Sir Alan Langlands, chief executive of HEFCE, said, “The demand for funding from the U.K. Research Partnership Investment Fund demonstrates the power of universities in promoting economic growth through research and knowledge exchange. The support from international companies and world-leading charities—all making hard-headed investments—is a tribute to the excellence of scientific and research staff in our universities.”
The seven projects include:
- A $61 million partnership between the University of Manchester, The Christie hospital and Cancer Research U.K. to develop the Manchester Cancer Research Centre. This will look at cancer treatments targeted to individuals based on the specific characteristics of their tumor biology. It will span laboratory research through to clinical trials, and patient care and focus on five research areas: radiation therapy, lung cancer, women's cancers, melanoma and hematological oncology.
- A $136 million partnership between UCL (University College London) and the Great Ormond Street Hospital. The Centre for Children's Rare Disease Research will combine the specialist research expertise of the UCL Institute of Child Health with the unique patient cohort at Great Ormond Street to find treatments and cures for rare diseases, of which over 6,000 have been identified.
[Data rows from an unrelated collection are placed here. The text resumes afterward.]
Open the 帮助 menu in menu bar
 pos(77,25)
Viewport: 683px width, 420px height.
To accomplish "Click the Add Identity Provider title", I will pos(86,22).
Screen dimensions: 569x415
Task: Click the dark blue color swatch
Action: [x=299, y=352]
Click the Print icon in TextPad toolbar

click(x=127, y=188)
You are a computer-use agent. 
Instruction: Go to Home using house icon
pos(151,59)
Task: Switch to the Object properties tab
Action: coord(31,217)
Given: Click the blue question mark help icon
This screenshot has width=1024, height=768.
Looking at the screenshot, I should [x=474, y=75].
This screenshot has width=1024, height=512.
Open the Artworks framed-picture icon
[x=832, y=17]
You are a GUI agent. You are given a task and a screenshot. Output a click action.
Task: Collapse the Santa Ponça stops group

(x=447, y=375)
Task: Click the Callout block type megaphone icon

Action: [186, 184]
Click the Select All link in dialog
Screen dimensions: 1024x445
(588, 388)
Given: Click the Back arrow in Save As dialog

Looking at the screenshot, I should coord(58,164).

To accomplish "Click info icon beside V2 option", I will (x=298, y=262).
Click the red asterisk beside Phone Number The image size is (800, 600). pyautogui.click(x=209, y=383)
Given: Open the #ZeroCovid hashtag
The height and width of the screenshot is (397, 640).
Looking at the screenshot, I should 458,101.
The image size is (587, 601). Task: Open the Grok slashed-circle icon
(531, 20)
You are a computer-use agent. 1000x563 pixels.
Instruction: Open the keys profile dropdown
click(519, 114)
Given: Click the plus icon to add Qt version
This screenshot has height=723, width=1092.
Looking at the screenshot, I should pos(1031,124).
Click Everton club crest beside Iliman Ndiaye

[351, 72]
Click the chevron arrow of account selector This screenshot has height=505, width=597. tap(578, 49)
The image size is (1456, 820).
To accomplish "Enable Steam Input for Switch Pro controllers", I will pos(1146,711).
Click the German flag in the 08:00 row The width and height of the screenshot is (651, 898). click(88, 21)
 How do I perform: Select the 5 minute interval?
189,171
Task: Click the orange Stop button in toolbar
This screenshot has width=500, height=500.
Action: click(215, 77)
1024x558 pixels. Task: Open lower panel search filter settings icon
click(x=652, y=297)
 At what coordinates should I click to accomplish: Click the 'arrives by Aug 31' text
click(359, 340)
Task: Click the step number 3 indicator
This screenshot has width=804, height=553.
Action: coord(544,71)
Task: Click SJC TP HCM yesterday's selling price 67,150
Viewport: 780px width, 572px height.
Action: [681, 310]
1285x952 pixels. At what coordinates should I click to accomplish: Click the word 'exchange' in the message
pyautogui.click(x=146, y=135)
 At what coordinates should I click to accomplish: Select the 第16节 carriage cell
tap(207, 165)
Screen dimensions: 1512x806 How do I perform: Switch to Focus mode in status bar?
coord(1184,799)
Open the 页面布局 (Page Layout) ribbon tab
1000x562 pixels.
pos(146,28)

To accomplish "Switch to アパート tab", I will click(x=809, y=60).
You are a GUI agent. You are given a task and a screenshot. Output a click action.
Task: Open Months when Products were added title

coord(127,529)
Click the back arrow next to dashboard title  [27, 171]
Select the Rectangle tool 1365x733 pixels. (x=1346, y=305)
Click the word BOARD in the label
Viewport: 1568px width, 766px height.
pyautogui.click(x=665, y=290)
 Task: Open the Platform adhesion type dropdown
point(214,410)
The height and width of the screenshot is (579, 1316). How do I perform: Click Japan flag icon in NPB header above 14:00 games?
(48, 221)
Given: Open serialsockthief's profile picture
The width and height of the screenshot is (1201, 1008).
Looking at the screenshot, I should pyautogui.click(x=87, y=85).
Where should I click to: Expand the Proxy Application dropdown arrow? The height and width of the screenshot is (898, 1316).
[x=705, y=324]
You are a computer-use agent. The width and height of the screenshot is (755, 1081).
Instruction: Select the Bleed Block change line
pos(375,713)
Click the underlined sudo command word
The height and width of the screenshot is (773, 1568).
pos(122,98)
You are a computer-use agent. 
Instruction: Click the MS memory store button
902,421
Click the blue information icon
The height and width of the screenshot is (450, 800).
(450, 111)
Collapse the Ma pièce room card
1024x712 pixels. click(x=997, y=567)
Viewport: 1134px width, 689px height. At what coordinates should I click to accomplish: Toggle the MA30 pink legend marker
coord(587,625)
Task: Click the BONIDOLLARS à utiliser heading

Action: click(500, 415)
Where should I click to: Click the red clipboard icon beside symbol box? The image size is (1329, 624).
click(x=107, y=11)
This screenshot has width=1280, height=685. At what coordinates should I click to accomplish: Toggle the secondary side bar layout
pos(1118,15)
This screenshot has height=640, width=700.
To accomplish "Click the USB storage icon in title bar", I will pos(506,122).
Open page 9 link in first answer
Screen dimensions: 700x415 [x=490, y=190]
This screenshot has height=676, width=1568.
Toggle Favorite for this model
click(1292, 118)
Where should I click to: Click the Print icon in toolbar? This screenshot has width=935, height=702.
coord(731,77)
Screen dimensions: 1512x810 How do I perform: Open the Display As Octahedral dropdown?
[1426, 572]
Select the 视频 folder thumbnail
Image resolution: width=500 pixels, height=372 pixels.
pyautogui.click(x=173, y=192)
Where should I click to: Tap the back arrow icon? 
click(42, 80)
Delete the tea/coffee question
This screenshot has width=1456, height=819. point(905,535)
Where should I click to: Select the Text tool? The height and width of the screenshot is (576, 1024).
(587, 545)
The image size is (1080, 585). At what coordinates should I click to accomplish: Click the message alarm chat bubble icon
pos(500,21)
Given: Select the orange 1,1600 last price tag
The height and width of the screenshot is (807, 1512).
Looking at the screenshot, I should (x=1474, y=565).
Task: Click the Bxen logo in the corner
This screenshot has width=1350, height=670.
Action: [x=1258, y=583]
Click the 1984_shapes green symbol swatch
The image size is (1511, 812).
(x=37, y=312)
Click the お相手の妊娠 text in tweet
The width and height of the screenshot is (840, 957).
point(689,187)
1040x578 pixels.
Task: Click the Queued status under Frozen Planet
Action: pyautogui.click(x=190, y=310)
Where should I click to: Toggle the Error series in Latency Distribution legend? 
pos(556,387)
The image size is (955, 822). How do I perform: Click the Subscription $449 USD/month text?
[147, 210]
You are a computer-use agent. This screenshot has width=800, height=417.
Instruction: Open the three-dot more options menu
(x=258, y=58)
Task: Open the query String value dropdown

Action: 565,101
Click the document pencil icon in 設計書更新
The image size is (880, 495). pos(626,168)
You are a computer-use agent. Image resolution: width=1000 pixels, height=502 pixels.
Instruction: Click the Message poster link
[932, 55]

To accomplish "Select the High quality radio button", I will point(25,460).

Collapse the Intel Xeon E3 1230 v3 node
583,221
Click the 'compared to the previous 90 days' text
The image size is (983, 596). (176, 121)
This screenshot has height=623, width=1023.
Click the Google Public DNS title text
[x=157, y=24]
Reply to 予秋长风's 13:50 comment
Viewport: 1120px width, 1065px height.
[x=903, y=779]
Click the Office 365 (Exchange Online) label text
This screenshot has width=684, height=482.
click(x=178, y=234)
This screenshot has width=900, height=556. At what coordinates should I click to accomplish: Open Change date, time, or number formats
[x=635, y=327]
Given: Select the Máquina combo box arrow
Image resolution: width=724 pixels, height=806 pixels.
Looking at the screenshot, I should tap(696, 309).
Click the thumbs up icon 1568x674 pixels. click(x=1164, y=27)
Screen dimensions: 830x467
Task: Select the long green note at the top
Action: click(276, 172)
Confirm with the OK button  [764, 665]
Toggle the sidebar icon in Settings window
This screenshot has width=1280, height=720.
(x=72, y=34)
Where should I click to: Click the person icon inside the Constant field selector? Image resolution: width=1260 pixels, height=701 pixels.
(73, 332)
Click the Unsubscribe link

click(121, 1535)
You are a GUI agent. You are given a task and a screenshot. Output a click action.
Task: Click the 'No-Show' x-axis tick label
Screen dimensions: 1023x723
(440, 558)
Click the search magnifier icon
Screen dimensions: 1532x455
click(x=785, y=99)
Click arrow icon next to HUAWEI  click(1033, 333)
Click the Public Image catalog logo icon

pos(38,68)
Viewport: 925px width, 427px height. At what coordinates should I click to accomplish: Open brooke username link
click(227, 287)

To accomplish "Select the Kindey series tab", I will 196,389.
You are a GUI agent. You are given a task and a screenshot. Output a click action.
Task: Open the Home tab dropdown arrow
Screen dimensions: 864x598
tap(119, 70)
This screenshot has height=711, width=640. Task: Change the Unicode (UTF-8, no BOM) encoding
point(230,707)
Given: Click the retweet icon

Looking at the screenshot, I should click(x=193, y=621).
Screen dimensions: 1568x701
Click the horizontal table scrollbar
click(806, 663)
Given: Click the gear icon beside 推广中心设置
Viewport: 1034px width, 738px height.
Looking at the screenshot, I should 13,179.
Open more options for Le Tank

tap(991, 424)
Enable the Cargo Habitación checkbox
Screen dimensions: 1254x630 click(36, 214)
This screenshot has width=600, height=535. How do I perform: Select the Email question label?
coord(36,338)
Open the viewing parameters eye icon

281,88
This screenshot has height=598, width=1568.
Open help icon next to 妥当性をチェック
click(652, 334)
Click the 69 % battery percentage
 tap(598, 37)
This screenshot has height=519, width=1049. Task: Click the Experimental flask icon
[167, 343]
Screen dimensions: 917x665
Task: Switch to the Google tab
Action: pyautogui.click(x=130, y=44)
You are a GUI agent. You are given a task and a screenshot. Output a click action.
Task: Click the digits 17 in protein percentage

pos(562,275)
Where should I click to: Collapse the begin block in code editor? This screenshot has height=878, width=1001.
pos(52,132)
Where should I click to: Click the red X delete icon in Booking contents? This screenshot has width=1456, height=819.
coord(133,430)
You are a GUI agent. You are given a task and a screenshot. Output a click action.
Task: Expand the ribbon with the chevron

- A $51 million partnership between Queen's University Belfast, The Atlantic Philanthropies, a Wellcome-Wolfson Capital Award, The Sir Jules Thorn Charitable Trust and the Insight Trust for the Visually Impaired to deliver the next phase of the Institute of Health Sciences. The Centre for Experimental Medicine will bring researchers working on vision sciences onto the campus alongside new research programs in diabetes and genomics.
- A $54 million partnership between the University of Nottingham and GlaxoSmithKline to support the Centre of Excellence in Sustainable Chemistry. This will be housed within the new Carbon Neutral Laboratory, and will minimize environmental impact. It will ensure that chemistry becomes more energy- and resource-efficient and sustainable in meeting society's needs for better medicines, safer agrochemicals and new materials.
- A $61 million partnership between Swansea University, British Petroleum (BP), and TATA Steel Europe for the development of the Energy Safety Research Institute. This will capitalize on the university's strengths in petroleum and chemical processing, and focus on the safety issues surrounding the development of existing energy processes, as well as the safe deployment and integration of new green energy technologies.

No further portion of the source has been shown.